Carb loading ahead of time is borderline useless for an extra 2% or so, and it should be a DAY ahead, not same day. If you really want to carb load, its an everyday thing, not a special program. Verified to triple endurance. Read my post under Health & Fitness, and what I found in research. A big meal within hours prior to rowing will just slow you down for digestive demands.
All that copious water and gatorade likely diluted your electrolytes, making you sluggish. Gatorade barely has any. Push that further, pushes into hyponatremia, or water intoxication which can kill.
If you are well-hydrated, you just need to sip some water every now and then after the first hour. Then eat and drink more after you are done.
So you likely overate, over drank, and under warmed-up for your HM.
Next time last eat a SMALL meal, low fat, at least three hours before.
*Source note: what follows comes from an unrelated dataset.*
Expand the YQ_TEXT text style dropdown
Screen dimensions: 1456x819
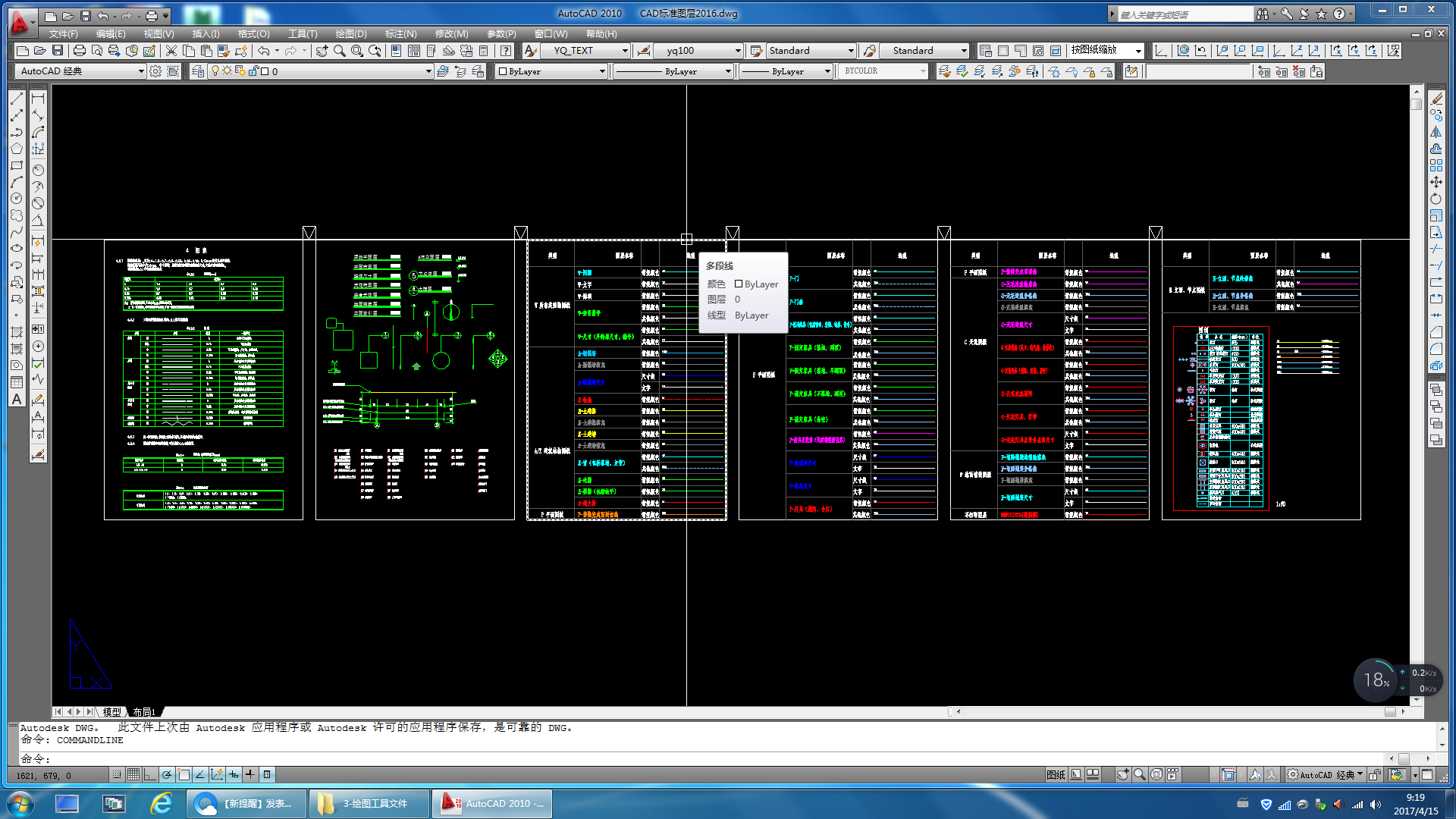click(x=625, y=51)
You can have a last pint of water 30 minutes before, but no point forcing it.
And give yourself a gradual 10-15 minute warm-up with a few short and medium sprints added in. Then cool off 5 minutes or so.
This is uncomplicated information in exercise physiology. No need to guess, or follow someone else's well-intended mis-information.
The long drain may have also been low potassium. I am very high potassium, and have played 6 hours of volleyball on consecutive days in 100 degree heat, with minimal loss of energy.
Re: HM beating me down
Posted: April 17th, 2015, 8:30 pm
by Hillclimber
Edward4492 wrote:James hit the nail on the head. I made the greatest strides working at 20r and 200w. !
Low rate, low drag - agree with Edward (and rowng convention, in fact). Big part of the weekly mix if your goal is to be faster.